According to The Athletic, the initial guidelines will allow football stadiums in regions with tier 1 restrictions to allow a maximum of 4,000 fans or 50 per cent of stadium capacity, depending on which number is lower.
Stadiums in regions with tier 2 restrictions will be allowed the lower number between 2,000 fans or 50 per cent stadium capacity. Stadiums in tier 3 restrictions, will unfortunately not be allowed any fans.
“In tiers one and two, spectator sports and business events will be free to resume inside and outside with capacity limits and social distancing. Later this week, we will announce which areas will fall into which tier - I hope on Thursday - based on analysis of cases in all age groups, especially the over-60s.”

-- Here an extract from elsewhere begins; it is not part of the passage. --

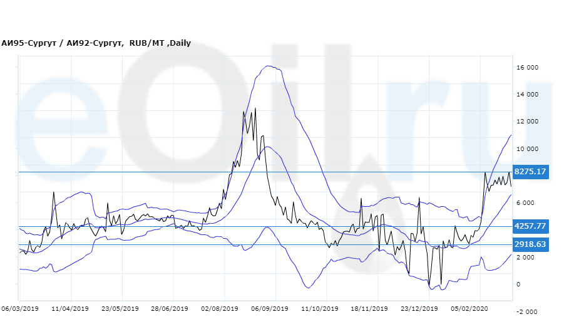Viewport: 569px width, 319px height.
Task: Select the 11/04/2019 date label
Action: point(69,309)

“Also, [it will involve] looking at the rate at which cases are rising or falling, the percentage of those tested in a local population who have Covid and current and projected pressures on the NHS.”

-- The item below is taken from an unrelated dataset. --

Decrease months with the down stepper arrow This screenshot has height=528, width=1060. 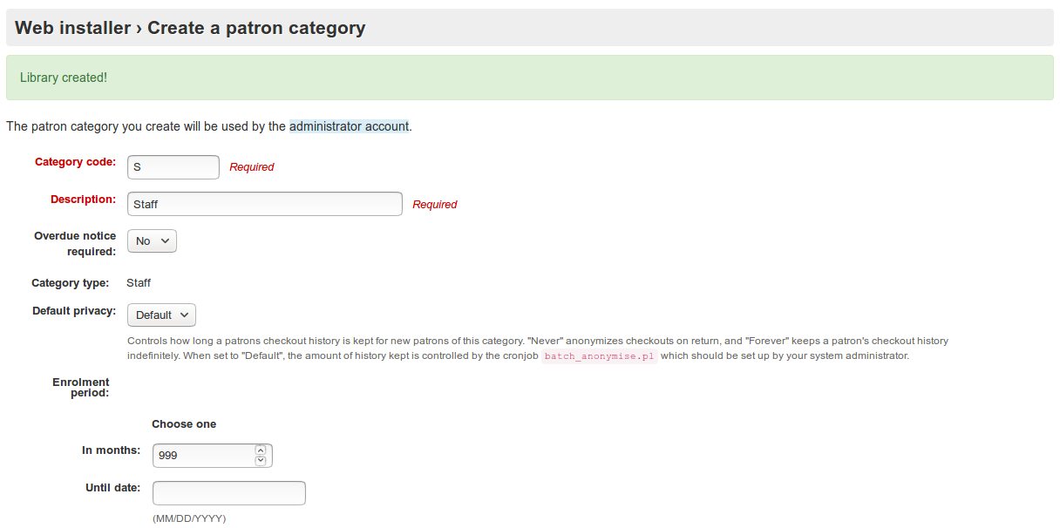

- Boris Johnson, source: BBC
A maximum of 4,000 fans are to be allowed at outdoor events in the lowest-risk areas when the national lockdown in England ends on 2 December.— BBC Sport (@BBCSport) November 23, 2020
Full story https://t.co/FFKNfXSJtU #bbcfootball pic.twitter.com/JTvVHbO46O
Should southwest London get adjudged to be within tier 1 restrictions starting December 2nd, Stamford Bridge would be able to allow up to 4,000 fans back into the stadium, which will comprise just shy of 10 per cent of the stadiums maximum capacity.

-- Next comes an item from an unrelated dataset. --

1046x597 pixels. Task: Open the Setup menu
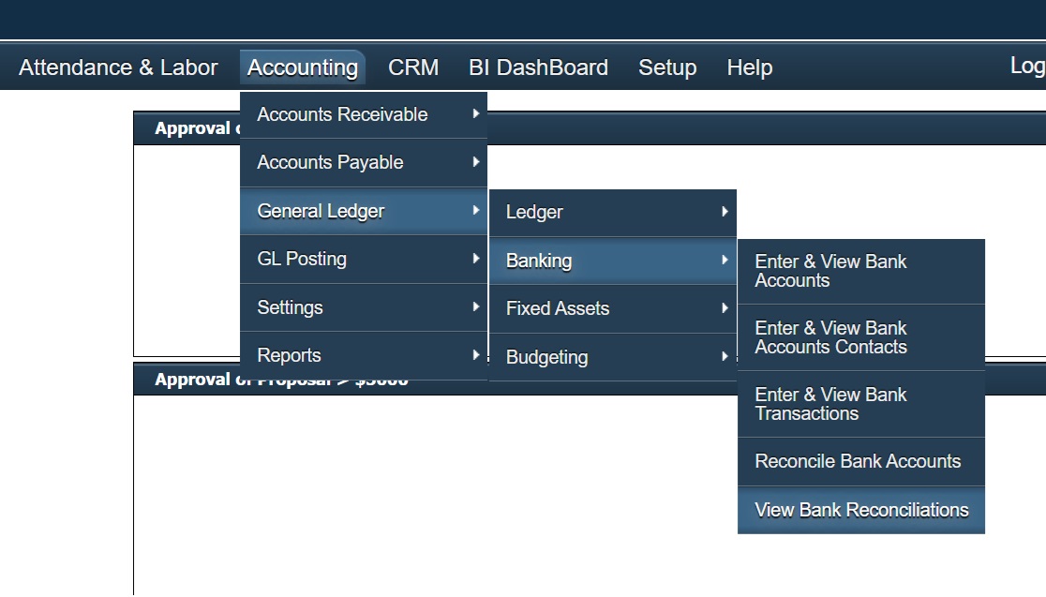tap(667, 67)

From Chelsea’s latest financial results (2018-19 season), match day revenue represented roughly 15 per cent of annual revenue. Obviously, the impact of COVID-19 has dramatically reduced this revenue stream over the course of 2020.
While seeing an initial return of 4,000 fans would be small in comparison to average attendance figures of 40,000+ pre-COVID, at this point every little bit will help.
#CFC swung from £67m profit before tax to a £102m loss a huge £169m deterioration. Although revenue slightly increased by £3m (1%) to a record £447m, the damage was done by profit on player sales falling £53m to £65m and expenses rising by a hefty £119m. Loss after tax was £97m. pic.twitter.com/5n7a0cKBfw— Swiss Ramble (@SwissRamble) January 9, 2020
That said, the idea of fans being allowed to return so soon should be met with some skepticism. This past international break saw the number of COVID-19 cases rise dramatically including among the already semi-isolated population of professional footballers.
The pandemic is still far from over, despite the promising news of multiple vaccines being developed, some of which may even be deployed in very small batches as early as mid-December in the USA.
UK MPs will vote on the plans announced by Johnson this upcoming Thursday. Having government approval will be the first big hurdle for football. The next big obstacle will likely rest on The FA’s and the Premier League’s shoulders how to manage it all and avoid any feelings of resentment, or worse, an outbreak.